Ennosuke ICHIKAWA III learned from Enjaku JITSUKAWA III and introduced keren staging into his super kabuki. Keren, which had been disdained as a cheap gimmick, found a new lease of life and provided a tailwind for the rehabilitation of Kansai Kabuki.
Thanks to efforts of many individuals, kabuki enjoyed a boom with the change from the Showa to Heisei period in 1989. In Osaka the number of young fans of Kabuki also increased when Senjaku NAKAMURA succeeded Ganjiro NAKAMURA as sandaime (III) in 1991. Sadly, however, Enjaku died in the same year, just before the rehabilitation of Kansai Kabuki. In addition, Ganjiro NAKAMURA II died in 1982 and Gado KATAOKA XIII died in 1992, and Nizaemon KATAOKA XIII, who made a major contribution to the rehabilitation of Kansai Kabuki, died in 1993. Here too surged a wave of generational change.
Today performances of kabuki well-rooted in Osaka and Kyoto are carried out as seen in the "Kamigata Kabuki Juku (literally, cram school for Kamigata Kabuki)" operated by Shochiku and in "Wakaayu no kai (literally, party of young sweet fish)," which is an independent performance by young actors. Well known names in Kansai Kabuki, such as Kanjaku NAKAMURA V (godaime), Senjaku NAKAMURA III (sandaime), Ainosuke KATAOKA VI (rokudaime) and Kichiya UEMURA VI (rokudaime), have been succeeded by young actors. Plays such as "Kagamiyama" and "Kanadehon Chushingura" are performed after Kamigata-style staging, and in 1998 the Landmark near Ebisubashi was completed as a theater dedicated to theatrical arts. In 2006 Ganjiro NAKAMURA IV succeeded Tojuro SAKATA, which is a legendary name in Kamigata, as yondaime (IV), and talk including revival performances of old program increased.
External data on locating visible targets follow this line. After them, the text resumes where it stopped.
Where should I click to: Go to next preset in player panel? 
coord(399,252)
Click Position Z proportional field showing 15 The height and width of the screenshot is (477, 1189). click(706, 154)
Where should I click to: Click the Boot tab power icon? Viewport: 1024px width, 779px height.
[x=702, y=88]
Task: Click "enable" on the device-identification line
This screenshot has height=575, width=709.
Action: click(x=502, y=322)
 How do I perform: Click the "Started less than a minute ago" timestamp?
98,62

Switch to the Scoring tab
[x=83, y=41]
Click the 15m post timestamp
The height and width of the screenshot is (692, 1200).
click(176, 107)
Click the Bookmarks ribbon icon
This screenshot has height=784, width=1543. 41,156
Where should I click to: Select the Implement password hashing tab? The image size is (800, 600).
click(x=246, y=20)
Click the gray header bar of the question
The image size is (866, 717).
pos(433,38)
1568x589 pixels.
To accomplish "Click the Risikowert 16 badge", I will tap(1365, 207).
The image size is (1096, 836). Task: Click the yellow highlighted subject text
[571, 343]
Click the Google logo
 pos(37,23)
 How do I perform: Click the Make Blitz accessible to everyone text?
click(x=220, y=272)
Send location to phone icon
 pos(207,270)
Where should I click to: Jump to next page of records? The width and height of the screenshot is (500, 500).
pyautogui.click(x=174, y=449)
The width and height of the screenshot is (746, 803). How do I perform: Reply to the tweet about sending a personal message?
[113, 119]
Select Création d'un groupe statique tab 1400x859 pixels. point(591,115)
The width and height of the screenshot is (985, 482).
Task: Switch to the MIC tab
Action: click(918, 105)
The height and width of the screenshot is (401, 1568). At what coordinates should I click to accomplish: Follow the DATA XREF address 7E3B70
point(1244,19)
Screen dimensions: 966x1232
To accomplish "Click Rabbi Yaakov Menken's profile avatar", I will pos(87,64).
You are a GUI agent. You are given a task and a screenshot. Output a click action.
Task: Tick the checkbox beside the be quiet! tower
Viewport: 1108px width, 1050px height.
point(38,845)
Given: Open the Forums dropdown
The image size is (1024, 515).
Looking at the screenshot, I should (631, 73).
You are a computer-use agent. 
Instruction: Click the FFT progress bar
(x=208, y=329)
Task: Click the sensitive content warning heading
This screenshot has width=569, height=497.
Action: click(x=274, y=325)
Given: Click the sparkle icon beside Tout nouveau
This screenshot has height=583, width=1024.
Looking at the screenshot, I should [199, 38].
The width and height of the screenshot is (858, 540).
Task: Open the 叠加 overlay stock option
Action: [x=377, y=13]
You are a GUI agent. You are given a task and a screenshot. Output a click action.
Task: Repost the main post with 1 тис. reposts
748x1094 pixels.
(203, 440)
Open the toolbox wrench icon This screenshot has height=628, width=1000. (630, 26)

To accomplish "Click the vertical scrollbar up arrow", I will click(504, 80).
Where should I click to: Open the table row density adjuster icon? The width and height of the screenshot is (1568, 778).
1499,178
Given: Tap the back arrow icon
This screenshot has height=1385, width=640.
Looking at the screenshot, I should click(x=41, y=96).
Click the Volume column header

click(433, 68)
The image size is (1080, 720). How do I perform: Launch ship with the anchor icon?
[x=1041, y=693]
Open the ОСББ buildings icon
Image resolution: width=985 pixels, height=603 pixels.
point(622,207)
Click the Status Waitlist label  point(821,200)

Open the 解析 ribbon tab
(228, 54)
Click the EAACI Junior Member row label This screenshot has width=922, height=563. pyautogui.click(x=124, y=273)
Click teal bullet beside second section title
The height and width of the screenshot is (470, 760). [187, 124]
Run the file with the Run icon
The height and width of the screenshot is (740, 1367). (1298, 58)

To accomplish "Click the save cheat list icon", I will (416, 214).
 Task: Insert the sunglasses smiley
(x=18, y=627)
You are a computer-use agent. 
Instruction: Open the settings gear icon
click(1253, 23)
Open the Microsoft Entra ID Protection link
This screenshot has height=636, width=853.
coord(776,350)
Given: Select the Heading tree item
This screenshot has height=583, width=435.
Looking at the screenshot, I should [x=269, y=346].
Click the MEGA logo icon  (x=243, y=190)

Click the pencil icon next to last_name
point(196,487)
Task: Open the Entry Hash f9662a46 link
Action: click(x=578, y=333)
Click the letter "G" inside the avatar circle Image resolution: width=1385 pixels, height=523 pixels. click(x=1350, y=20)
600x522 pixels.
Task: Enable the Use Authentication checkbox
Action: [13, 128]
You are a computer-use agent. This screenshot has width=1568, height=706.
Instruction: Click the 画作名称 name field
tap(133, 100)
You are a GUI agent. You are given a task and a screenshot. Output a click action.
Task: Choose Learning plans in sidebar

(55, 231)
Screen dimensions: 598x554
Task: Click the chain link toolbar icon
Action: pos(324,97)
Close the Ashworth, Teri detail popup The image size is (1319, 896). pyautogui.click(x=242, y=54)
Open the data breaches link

"Although I said many things, it is of utmost importance to Kamigata Kabuki to be performed and watched by many persons." Therefore we have to exert various efforts to realize it. I believe we must train kabuki actors who can do it. In order to create such actors, the number of persons who like Kamigata Kabuki and want to do it must increase. We must help such individuals understand what Kamigata Kabuki is about, to help its popularity spread. I believe that this is most important. " As told by Tojuro SAKATA.
Compared to earlier periods, Kansai Kabuki has revived to certain extent as seen in the increase in the number of performances, fostering of human resources and improvement of staging equipment. Today kabuki performances are held at Osaka Shochiku-za and Kyoto Minami-za several times each year at intervals of a few months.